After student protests, Kavanaugh tells Harvard Law School he won't teach in January
U.S. Supreme Court nominee Brett Kavanaugh./Wikimedia Commons.
Brett Kavanaugh has informed Harvard Law School that he won’t teach his class on the Supreme Court in January.
Students were informed of the U.S. Supreme Court nominee’s decision in an email late Monday, report the Harvard Crimson, the Washington Post and the National Law Journal. The Crimson was first to report the news.
Kavanaugh’s course was called “The Supreme Court Since 2005.” The National Law Journal says it was a two-week class, while the Crimson describes it as a three-week course.
“Today, Judge Kavanaugh indicated that he can no longer commit to teaching his course in January Term 2019, so the course will not be offered,” wrote Catherine Claypoole, associate dean and dean for academic and faculty affairs, in an email to students.

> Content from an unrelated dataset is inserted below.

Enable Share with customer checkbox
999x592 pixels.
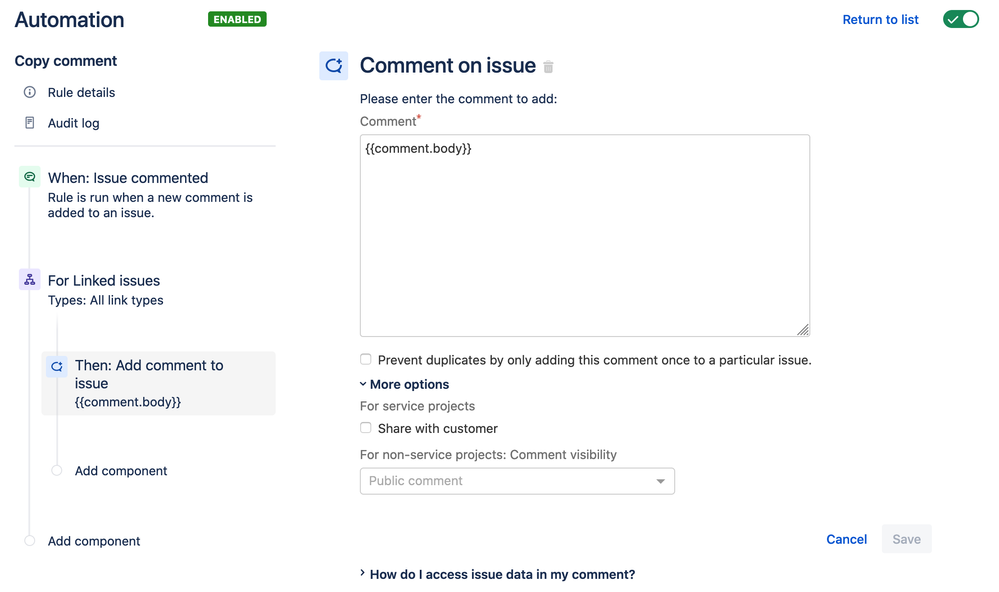tap(366, 428)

Kavanaugh withdrew from teaching after objections from students and alumni who sought an investigation into sexual assault claims against the judge. The National Law Journal also points out that the Supreme Court was scheduled to hear arguments in January at the same time as the scheduled class.
Nearly 400 law students walked out of class last week to protest the confirmation process, and law students in six of seven first-year sections have written letters to the law school dean that seek an investigation.
More than 800 alumni have signed a letter calling for the school to rescind Kavanaugh’s lectureship, though it had not been sent to the law dean as of Monday evening.
Four Harvard law students wrote a Sept. 21 op-ed calling for the judge’s removal as an instructor pending a “full and fair investigation” of sexual assault claims against him.
Harvard Law School Dean John Manning sent students a message on Friday that said the battle over Kavanaugh’s confirmation has brought into sharp focus “questions about sexual assault, fair process, fitness and character for high office, the integrity of the political process, and more.” The Washington Post obtained the message from a Harvard law spokeswoman.
Manning noted that Harvard officials can’t comment on personnel matters. “Still, I can provide you this assurance,” Manning wrote. “When concerns and allegations arise about individuals in our teaching program, we take those concerns and allegations seriously, conduct necessary inquiries, complete our process, and then act.”